After all, one thing I learned from my tradition was that “being saved” was a process, one best worked out within the confines of Mother Church. Sunday Mass with Father Henkel, Catholic school with principal Sister Mary Janice, and our tiny Tennessee Catholic community were all we needed to keep us on the straight and narrow. And for me, those tried-and-true institutions worked, more or less. Thirty years later Catholicism is still home for me.
That’s not the case for quite a few Americans raised Roman Catholic. And “quite a few” is an understatement according to a recent study by the Pew Forum on Religion and Public Life. Pew found that almost one in 10 Americans are “former Roman Catholics”—almost 30 million people.
What’s that, you say? Thirty million? So what went wrong? It’s easy to blame the “lapsed” for abandoning the faith, and some probably are just not interested. But rather than point fingers, it’s probably worth asking why they left.
One of those “raised Catholics,” an acquaintance of mine, gave me his reason: “No one told me God loved me until I was 24,” he confessed. “Really?” I thought. Surely he had just missed that day in CCD. Either way something important hadn’t gotten through. Like quite a few former Catholics, he found his way to an evangelical megachurch. The first thing they told him was that God indeed loved him—personally.
Two of my brothers gave me similar stories. Though they had received pretty much the same Catholic education I had, both remember a more judgmental God than the one I got to know. They were both educated well after Vatican II—when Catholic education allegedly got all warm and fuzzy—but a heavy dose of guilt still stalks their religious imaginations.

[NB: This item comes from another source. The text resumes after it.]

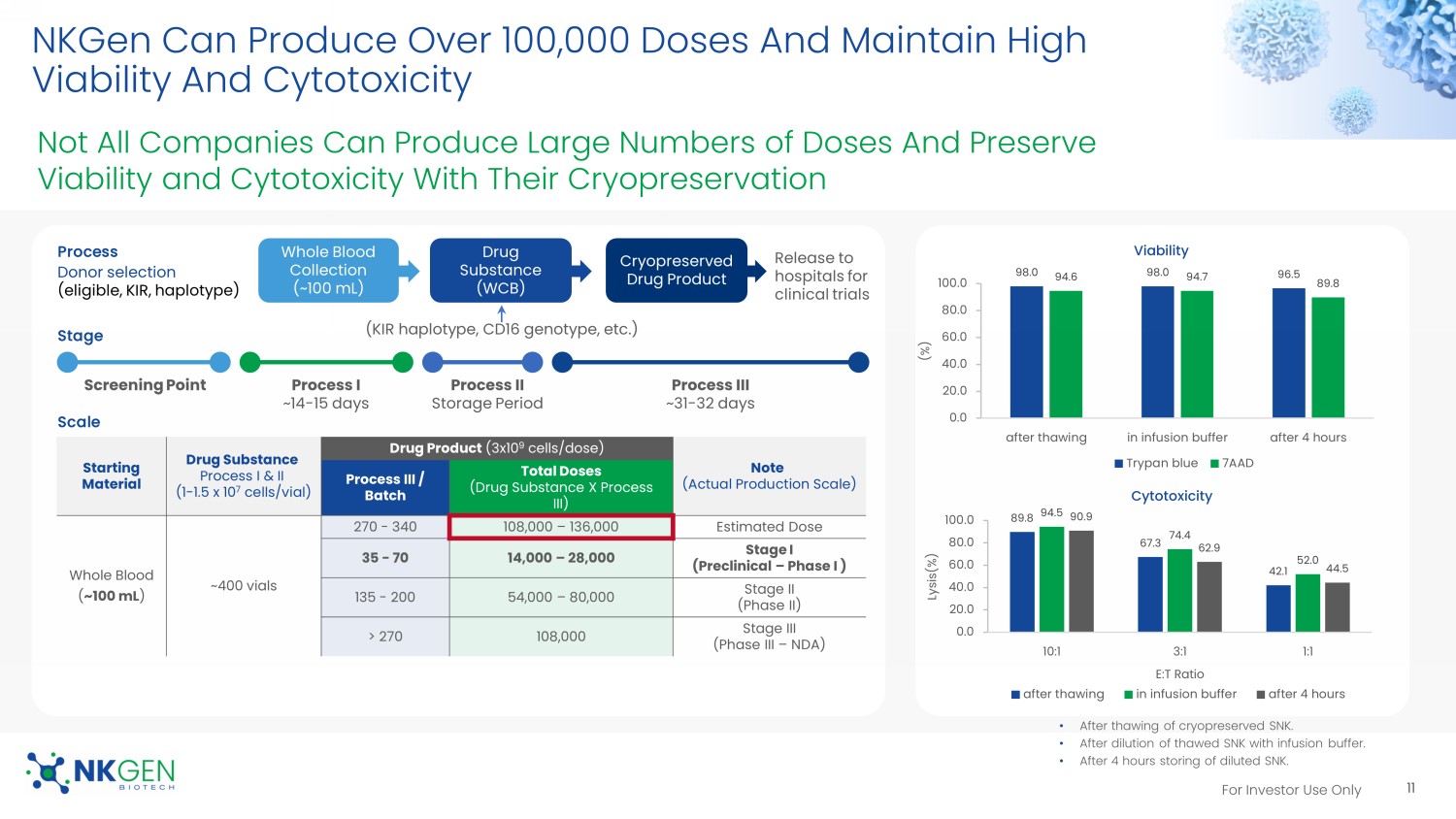
Task: Click the 7AAD legend swatch
Action: pos(1214,464)
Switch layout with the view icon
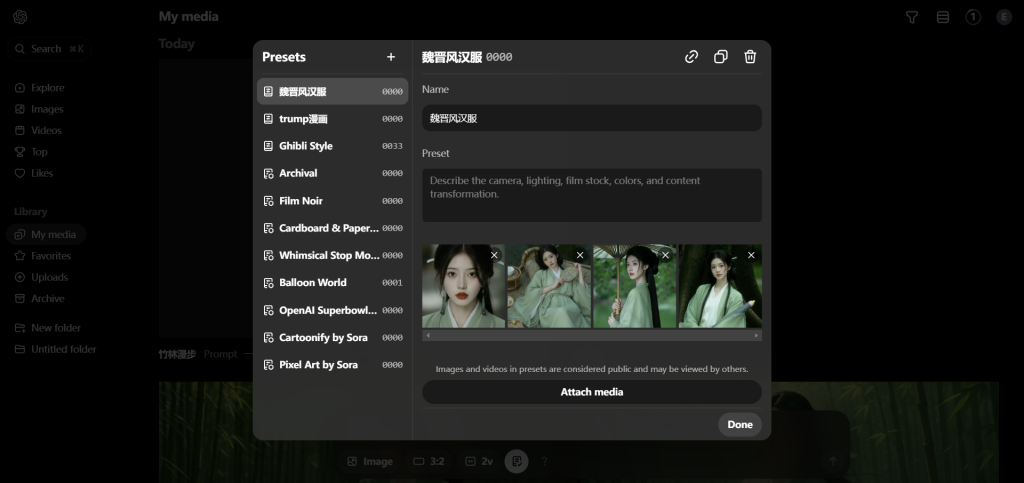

Yet neither has given up on a relationship with God. One constantly amazes me with his natural spiritual insight. The other still regularly goes to Mass but admits being hungry for more. “I’ve thought about going evangelical,” he recently told me. “But I’m just a little thirsty. I don’t want to drown!”
The truth is, I hear more from people who are thirsty than I do from people who are angry or don’t care. So why would so many walk away from the community where they might find the living water Jesus promises? I think it may be because they’ve never been offered the water in the first place.
I, on the other hand, have been lucky enough to experience some of the best of Catholic tradition, pretty much because I was in the right place at the right time. As a seminarian for five years, I got a great theological education, training in prayer, spiritual direction, mentors, experiences of service, and opportunities to reflect. Once I got a taste of the good stuff, I sought more like it even after I left seminary.
In other words I’ve had the opportunity to get to know Jesus as my “personal Lord and Savior.” (Those Baptists were on to something after all!) But in my experience at least, most Catholics never get those chances, and that’s a shame. I imagine there’s a good number who might like to take a crack at centering prayer or learn how to meditate with scripture or even make an extended retreat. But where would they go to do it?
In the end there are probably a lot of reasons why so many have left the active practice of Catholicism. Still the sheer number ought to provoke some soul-searching among the rest of us. We at least need to be meeting people halfway, and we could start by leading not with a list of dos and don’ts but with what is most attractive and inviting about the gospel: the basic good news of God’s unconditional love for us and God’s desire to know each of us personally, with all our strengths and weaknesses. If there’s one thing Catholic tradition has, it’s the tools to foster a relationship with “your personal Lord and Savior.” What we need are new and creative ways of sharing them.
Bryan Cones is the managing editor of U.S. Catholic. This article appeared in the May 2008 (Volume 73, Number 5; page 8) issue of U.S. Catholic.